The respiratory therapists screened and enrolled patients who were 18-55 years old, had a history of asthma, and required more than 1 albuterol treatment. The excluded anyone if they did not have a working telephone number, or were less than <18 and >55, pregnant, allergic to corticosteroids, use of corticosteroids 2 weeks before, history of chronic respiratory disease, pulmonary fibrosis, HIV/AIDS, CHF, or DM. They also excluded anyone with active varicella or TB, and anyone requiring immediate airway intervention (NIPPV or Intubation). The patients received 1 dose of 12mg of Dexamethasone and 4 placebo tablets or 1 dose of 60mg Prednisone and 4 additional 60mg prednisone tablets. 465 patients were enrolled, but only 375 were analyzed secondary to need for admission or loss of follow up. The primary outcome was need for a repeat visit in 2 weeks for worsening or persistent asthma symptoms. The secondary outcomes were side effects of the glucocorticoids and current asthma symptoms. The followed up with patients via telephone at 2 weeks.
They found a 2.3% difference between the 2 groups that favored the prednisone group. The 95% CI was (-4.1 to 8.6) which was greater than the preset 8% non-inferiority limit. Therefore, dexamethasone was found to be NOT non-inferior to 5 days of prednisone. This study is not going to lead to an earth shattering practice changes, but I think it supports using a single dose of dexamethasone, for acute adult asthma exacerbations, in patients where compliance is a concern.
Summary by Dr. Rob Thompson
Do All Admitted COPD Patients Need Antibiotics?
Rothberg MB. Antibiotic Therapy and Treatment Failure in Patients Hospitalized for Acute Exacerbations of Chronic Obstructive Pulmonary Disease. JAMA 2010;303(20):2035–42.
This was a retrospective multi-center cohort study of patients admitted for an acute exacerbation of COPD with admission to 313 hospitals in the US participating in a healthcare utilization database comparing administration of antibiotics in the first two days vs later antibiotic administration or no antibiotic administration.

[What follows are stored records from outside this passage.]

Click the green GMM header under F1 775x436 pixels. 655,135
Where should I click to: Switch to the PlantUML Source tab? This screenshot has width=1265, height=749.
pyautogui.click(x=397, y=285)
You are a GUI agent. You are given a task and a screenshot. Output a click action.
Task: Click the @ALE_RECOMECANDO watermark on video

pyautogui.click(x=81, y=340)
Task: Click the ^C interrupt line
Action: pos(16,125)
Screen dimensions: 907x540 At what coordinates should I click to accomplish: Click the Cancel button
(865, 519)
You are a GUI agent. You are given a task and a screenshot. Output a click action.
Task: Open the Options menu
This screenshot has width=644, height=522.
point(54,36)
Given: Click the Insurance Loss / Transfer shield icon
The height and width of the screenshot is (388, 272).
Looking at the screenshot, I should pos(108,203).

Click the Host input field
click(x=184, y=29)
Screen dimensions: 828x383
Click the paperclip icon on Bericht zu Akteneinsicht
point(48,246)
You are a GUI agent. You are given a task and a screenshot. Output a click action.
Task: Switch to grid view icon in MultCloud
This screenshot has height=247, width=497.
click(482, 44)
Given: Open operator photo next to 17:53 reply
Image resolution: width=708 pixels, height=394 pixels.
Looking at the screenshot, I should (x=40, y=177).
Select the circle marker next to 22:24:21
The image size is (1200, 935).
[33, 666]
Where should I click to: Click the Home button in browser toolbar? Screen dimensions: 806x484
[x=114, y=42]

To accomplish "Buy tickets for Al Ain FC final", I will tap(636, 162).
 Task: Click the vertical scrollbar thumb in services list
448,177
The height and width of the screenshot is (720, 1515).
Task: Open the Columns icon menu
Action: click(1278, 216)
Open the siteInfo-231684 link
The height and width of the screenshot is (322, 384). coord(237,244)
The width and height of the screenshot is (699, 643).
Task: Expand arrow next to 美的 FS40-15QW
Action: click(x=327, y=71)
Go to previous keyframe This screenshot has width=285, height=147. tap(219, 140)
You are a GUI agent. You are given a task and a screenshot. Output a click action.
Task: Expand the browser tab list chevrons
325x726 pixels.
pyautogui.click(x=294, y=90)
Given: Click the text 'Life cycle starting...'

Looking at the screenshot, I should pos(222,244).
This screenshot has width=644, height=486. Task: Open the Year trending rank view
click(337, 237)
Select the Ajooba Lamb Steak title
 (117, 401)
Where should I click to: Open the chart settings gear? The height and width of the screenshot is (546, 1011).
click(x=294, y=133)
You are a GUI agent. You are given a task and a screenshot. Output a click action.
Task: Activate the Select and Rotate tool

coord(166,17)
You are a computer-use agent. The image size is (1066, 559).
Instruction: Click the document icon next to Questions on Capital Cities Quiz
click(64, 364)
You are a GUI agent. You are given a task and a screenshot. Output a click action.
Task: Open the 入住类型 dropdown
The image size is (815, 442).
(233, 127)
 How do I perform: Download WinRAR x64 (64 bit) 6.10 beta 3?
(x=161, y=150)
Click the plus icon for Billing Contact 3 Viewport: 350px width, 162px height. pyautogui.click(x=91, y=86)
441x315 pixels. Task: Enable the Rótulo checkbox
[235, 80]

Primary outcome was treatment failure (defined as initiation of mechanical intubation after day 2, in-hospital mortality, or readmission for acute COPD exacerbation within 30 days of discharge). Secondary outcomes included hospital cost, length of stay, allergic reactions, antibiotic associated diarrhea, and readmission for diarrhea or C. difficile within 30 days of discharge.
Primary outcome showed a decrease in treatment failure for groups treated with early antibiotics, with an odds ratio of 0.87 for covariate adjusted analysis. Early antibiotics did show a slight increase in c. difficile diarrhea as well as readmission with diarrhea. It also showed a slight increase in length of stay and cost in the covariate adjusted group (OR 1.03 for both). There were a few issues with this study, mostly that it was a retrospective review and limited by using an administrative database. Despite these limitations, it was a robust retrospective review.
We took away that, in patients with acute COPD exacerbations, it is reasonable to give antibiotics even in patients without pneumonia. It is likely to be of more benefit in sicker patients, and future studies are likely to be geared towards predicting who needs antibiotics and who does not in acute COPD exacerbations. Until these future studies are performed or a prospective study shows contrary information, we will likely treat all of our admitted patients with COPD with antibiotics.